**GIVEN INSTRUCTION 1**
In the text on the convertible notes purchase agreement, who served as trustee under the Indenture?
**GIVEN INSTRUCTION 2**
Pick up the text on the convertible notes purchase agreement and indenture where it stops, and write the next few sentences.

**ARTICLE**
·····
Convertible Notes Purchase Agreement and Indenture

On April 21, 2016, the Issuer entered into a Securities Purchase Agreement (the Convertible Notes Purchase Agreement)
with Grifols Worldwide and other purchasers identified therein whereby Grifols Worldwide agreed to purchase $19,950,000 aggregate principal amount of 9% senior convertible notes due 2021 (the Notes) issued by the Issuer. Grifols
Worldwide consummated its purchase of the Notes on April 26, 2016. The Notes were issued pursuant to an Indenture dated April 25, 2016 (the Indenture) between the Issuer and U.S. Bank National Association, as trustee.
·····
**DATASET SECTION**
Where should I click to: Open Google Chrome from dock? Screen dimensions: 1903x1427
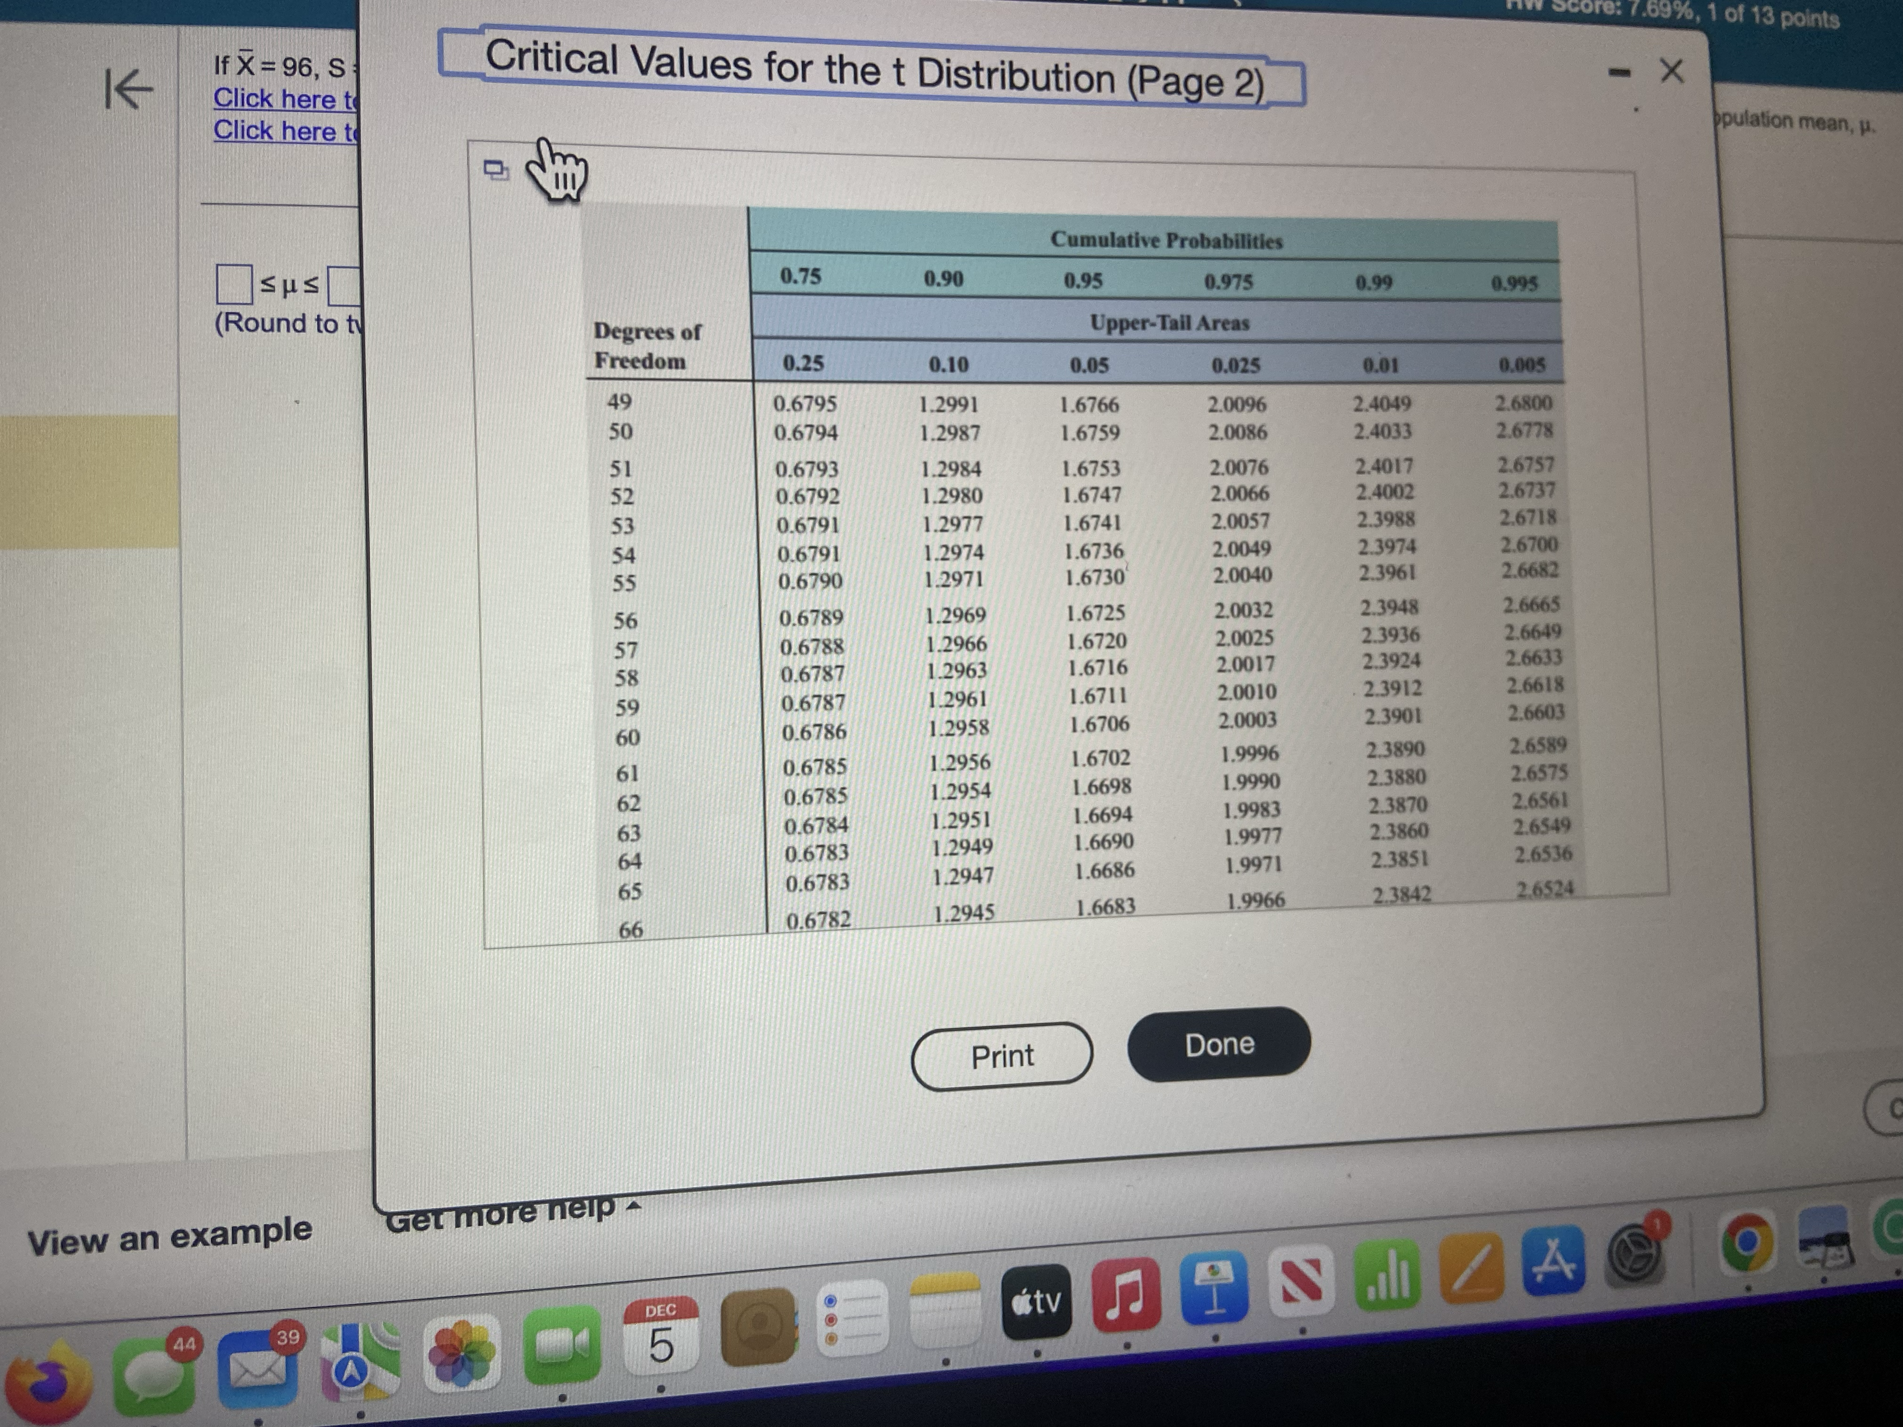click(x=1747, y=1243)
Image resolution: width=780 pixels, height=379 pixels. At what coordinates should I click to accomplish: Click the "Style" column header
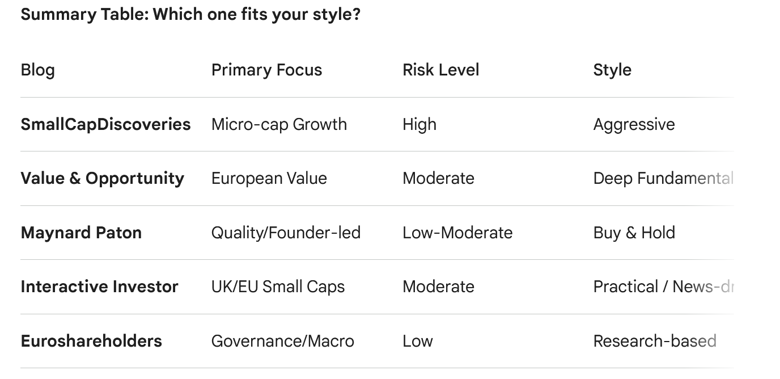612,70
·····
**FINAL RESULT 1**
U.S. Bank National Association

**FINAL RESULT 2**
The Notes bear interest at a rate of 9% per annum, payable semi-annually (on May 1 and November 1) in arrears, unless earlier purchased or converted. The Notes mature on May 1, 2021 (the Maturity Date). The
Notes are convertible at the option of Grifols Worldwide at any time prior to the close of business on the second business day immediately preceding the Maturity Date. The initial conversion rate of the Notes is 191.9386 shares of common stock for
each $1,000 principal amount of Notes, which represents an initial conversion price of approximately $5.21 per share of common stock. The conversion rate of the Notes, and the corresponding conversion price, will be subject to adjustment for certain
events. At the current conversion rate, the Notes are convertible into 3,829,175 Shares.

Grifols Worldwide acquired the Notes for
investment purposes. The Reporting Persons may, from time to time, and subject to Governance Agreement (as it may be amended, supplemented, or waived, from time to time), depending upon market conditions and other investment considerations, purchase
additional securities of the Issuer for investment or dispose of currently owned Shares or the Notes or engage in any other actions contemplated in subparagraphs (a) through (j) of Item 4 of Schedule 13D.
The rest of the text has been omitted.